### Data to use
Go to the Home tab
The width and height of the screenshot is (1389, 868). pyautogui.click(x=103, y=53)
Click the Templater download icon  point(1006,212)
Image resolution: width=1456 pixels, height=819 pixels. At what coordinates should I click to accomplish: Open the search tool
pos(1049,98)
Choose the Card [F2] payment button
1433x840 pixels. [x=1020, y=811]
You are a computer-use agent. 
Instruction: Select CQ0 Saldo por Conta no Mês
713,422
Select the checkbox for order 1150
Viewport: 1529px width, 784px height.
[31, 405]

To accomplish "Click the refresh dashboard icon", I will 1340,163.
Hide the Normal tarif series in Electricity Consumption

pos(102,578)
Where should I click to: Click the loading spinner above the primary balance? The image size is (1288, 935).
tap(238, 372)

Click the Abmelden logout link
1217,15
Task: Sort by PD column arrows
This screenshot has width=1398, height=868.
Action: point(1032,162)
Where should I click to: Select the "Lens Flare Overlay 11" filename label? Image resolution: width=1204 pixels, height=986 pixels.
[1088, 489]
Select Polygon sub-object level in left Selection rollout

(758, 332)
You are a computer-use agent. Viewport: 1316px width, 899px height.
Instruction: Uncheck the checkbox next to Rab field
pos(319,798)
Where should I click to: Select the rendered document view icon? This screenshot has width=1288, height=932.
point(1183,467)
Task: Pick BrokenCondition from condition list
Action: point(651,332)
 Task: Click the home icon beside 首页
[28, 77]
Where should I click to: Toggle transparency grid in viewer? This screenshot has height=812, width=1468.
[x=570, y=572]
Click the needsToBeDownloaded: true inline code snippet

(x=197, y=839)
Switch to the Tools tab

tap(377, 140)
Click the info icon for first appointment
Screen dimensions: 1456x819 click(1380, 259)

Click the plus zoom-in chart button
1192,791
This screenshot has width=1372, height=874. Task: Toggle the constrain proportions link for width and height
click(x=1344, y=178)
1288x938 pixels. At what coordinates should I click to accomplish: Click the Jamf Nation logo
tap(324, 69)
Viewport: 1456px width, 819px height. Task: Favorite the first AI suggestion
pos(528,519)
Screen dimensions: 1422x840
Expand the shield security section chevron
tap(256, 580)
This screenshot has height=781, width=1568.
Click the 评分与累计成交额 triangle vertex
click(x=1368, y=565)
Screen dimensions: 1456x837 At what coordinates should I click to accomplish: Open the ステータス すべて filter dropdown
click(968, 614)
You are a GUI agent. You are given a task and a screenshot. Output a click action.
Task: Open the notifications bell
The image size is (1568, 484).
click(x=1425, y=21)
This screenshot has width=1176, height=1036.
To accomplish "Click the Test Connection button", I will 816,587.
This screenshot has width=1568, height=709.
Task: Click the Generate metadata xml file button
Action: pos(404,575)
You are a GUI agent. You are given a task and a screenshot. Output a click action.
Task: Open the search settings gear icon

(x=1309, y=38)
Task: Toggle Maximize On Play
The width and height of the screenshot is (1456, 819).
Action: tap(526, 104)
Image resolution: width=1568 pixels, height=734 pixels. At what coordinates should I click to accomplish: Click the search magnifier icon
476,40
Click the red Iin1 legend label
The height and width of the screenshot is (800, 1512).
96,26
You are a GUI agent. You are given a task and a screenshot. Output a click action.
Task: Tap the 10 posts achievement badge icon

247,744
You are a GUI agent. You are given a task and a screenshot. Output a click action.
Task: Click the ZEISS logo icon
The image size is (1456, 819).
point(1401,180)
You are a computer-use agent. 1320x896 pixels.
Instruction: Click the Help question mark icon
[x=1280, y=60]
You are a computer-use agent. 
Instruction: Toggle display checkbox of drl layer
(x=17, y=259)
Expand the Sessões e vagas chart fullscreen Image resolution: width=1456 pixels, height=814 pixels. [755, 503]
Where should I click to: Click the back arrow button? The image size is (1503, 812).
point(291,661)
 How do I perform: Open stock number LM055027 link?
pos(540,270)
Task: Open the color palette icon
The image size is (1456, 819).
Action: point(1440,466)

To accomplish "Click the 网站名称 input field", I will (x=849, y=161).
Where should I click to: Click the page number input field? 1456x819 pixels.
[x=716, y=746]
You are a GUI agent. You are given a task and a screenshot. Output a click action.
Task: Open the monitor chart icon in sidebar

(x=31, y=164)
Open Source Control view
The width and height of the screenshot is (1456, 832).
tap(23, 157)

### The task
Copy only the stretch running from the line containing "Task: Click the ZEISS logo icon" to the final line of the entries, both ends included, exactly as it stands.

### Answer to this task
Task: Click the ZEISS logo icon
The image size is (1456, 819).
point(1401,180)
You are a computer-use agent. 1320x896 pixels.
Instruction: Click the Help question mark icon
[x=1280, y=60]
You are a computer-use agent. 
Instruction: Toggle display checkbox of drl layer
(x=17, y=259)
Expand the Sessões e vagas chart fullscreen Image resolution: width=1456 pixels, height=814 pixels. [755, 503]
Where should I click to: Click the back arrow button? The image size is (1503, 812).
point(291,661)
 How do I perform: Open stock number LM055027 link?
pos(540,270)
Task: Open the color palette icon
The image size is (1456, 819).
Action: point(1440,466)

To accomplish "Click the 网站名称 input field", I will (x=849, y=161).
Where should I click to: Click the page number input field? 1456x819 pixels.
[x=716, y=746]
You are a GUI agent. You are given a task and a screenshot. Output a click action.
Task: Open the monitor chart icon in sidebar

(x=31, y=164)
Open Source Control view
The width and height of the screenshot is (1456, 832).
tap(23, 157)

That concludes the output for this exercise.